* BEGIN *

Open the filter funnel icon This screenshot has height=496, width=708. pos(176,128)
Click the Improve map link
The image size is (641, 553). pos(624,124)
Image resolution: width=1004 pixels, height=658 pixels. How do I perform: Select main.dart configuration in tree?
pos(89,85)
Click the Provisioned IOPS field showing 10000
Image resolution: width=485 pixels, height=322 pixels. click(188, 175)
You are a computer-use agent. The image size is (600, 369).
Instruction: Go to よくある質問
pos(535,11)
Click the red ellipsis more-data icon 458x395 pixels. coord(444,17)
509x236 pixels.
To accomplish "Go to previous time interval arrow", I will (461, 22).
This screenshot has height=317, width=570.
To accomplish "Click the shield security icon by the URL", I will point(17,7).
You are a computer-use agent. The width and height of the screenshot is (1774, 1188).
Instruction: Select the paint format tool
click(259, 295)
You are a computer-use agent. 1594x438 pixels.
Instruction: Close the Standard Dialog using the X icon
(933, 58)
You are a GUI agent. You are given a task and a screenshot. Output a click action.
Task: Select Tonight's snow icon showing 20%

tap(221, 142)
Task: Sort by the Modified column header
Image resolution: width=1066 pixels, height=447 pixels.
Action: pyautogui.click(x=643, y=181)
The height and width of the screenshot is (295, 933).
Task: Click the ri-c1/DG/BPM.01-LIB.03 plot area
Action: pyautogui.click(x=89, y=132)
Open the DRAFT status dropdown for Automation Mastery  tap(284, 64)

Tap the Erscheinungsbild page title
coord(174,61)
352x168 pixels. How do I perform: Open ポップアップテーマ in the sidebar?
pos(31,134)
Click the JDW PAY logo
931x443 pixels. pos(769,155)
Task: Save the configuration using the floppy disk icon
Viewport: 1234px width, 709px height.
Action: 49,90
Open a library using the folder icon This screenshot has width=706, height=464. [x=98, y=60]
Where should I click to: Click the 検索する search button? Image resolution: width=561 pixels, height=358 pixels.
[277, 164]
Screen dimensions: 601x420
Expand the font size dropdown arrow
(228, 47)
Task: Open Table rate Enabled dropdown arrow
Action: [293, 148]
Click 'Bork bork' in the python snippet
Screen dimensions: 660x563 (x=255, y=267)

* END *

> [Stated exercise] Copy out the records word for word, from the very first line down to and including the line with "tap(221, 142)".

> [Answer for this exercise]
Open the filter funnel icon This screenshot has height=496, width=708. pos(176,128)
Click the Improve map link
The image size is (641, 553). pos(624,124)
Image resolution: width=1004 pixels, height=658 pixels. How do I perform: Select main.dart configuration in tree?
pos(89,85)
Click the Provisioned IOPS field showing 10000
Image resolution: width=485 pixels, height=322 pixels. click(188, 175)
You are a computer-use agent. The image size is (600, 369).
Instruction: Go to よくある質問
pos(535,11)
Click the red ellipsis more-data icon 458x395 pixels. coord(444,17)
509x236 pixels.
To accomplish "Go to previous time interval arrow", I will (461, 22).
This screenshot has height=317, width=570.
To accomplish "Click the shield security icon by the URL", I will point(17,7).
You are a computer-use agent. The width and height of the screenshot is (1774, 1188).
Instruction: Select the paint format tool
click(259, 295)
You are a computer-use agent. 1594x438 pixels.
Instruction: Close the Standard Dialog using the X icon
(933, 58)
You are a GUI agent. You are given a task and a screenshot. Output a click action.
Task: Select Tonight's snow icon showing 20%

tap(221, 142)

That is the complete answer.